Sundays in Edison will get a little fresher, as a weekly farmers market gets ready to open in the parking lot of the Provident Bank off Amboy Avenue.

Announced during a press conference on July 15, the farmers market is part of an overall effort geared toward revitalizing the Clara Barton section of town, which calls for installing new infrastructure such as streetlights as well as bringing in new businesses and community projects. The revitalization plan is funded by a half million-dollar grant the township received around November of last year, and so the improvements in the area, including the farmers market, will not impact the local tax burden.

The grant, which comes from the Neighborhood Preservation Program of the state Department of Community Affairs (DCA), will come in the form of one payment of $125,000 and four annual payments of $100,000 after that. A committee of people who live and work in the area will control the funds, deciding what needs to be done and where. Meanwhile, the grant also allows for the hiring of a full-time staffer whose sole job will be to coordinate and oversee improvement efforts.

The market will be held every Sunday, July 27 to Sept. 28, from 8 a.m. to 2 p.m. Already, four farmers have signed up to take their goods to the Provident Bank parking lot at 980 Amboy Ave., selling fresh produce such as corn, squash, zucchini and tomatoes. According to Mayor Jun Choi, it is the first regular farmers market in Edison since 1980.

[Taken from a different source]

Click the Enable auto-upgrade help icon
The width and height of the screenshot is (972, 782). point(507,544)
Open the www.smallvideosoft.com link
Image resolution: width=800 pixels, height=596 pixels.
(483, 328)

Joe Coyle, chairman of the Neighborhood Preservation Program, was enthusiastic about the progress made to the Amboy Avenue area, noting that 20 new stores are expected to open over the next two years. The farmers market was yet one more manifestation of this progress, he said.

“We’re a long way [out], but we’ve also come a long way … I believe this grant is truly going to change Clara Barton,” said Coyle. Clara Barton is the name of the section of town with Amboy Avenue.

Choi said the township had been thinking of opening a farmers market for some time, noting that such markets can help contribute to the overall health and wellness of the area.

He also touted the benefits it can have for area seniors, many of whom live in the Clara Barton section of town. The Edison Farmers Market will participate in the state Senior Farmers Market Nutrition Program, which provides $20 in vouchers for senior citizens to use at the market. More than two dozen Edison seniors have already signed up for the vouchers.

“The Clara Barton section has, on average, a more senior community than the rest of Edison, so this is a good opportunity to have them walk out and not have to trek across town to go shopping,” said Choi.

According to Sharon Gray, a Neighborhood Preservation Program coordinator for the Amboy Avenue area, the four farmers who have already signed on to distribute their goods at the weekly market are Rebecca Melick, of Hunterdon County, Dale Davis, of Stony Hill Farm in Chester, Joseph Skeba Farms, of Monroe, and The Pickle Man. She said that some farmers bring tents if it rains, but that it’s really up to the individual if they want to come in on a market day.

Overall, Choi praised the farmers market as a good way to build up the local community. He also expressed hopes that people from the surrounding areas would also come to Edison to shop, since it will be the only Jersey Fresh market open on Sundays.

“Let’s shop around, share some stories and build some community,” Choi said shortly before biting into a peach.

The mayor later said that the peach was pretty good.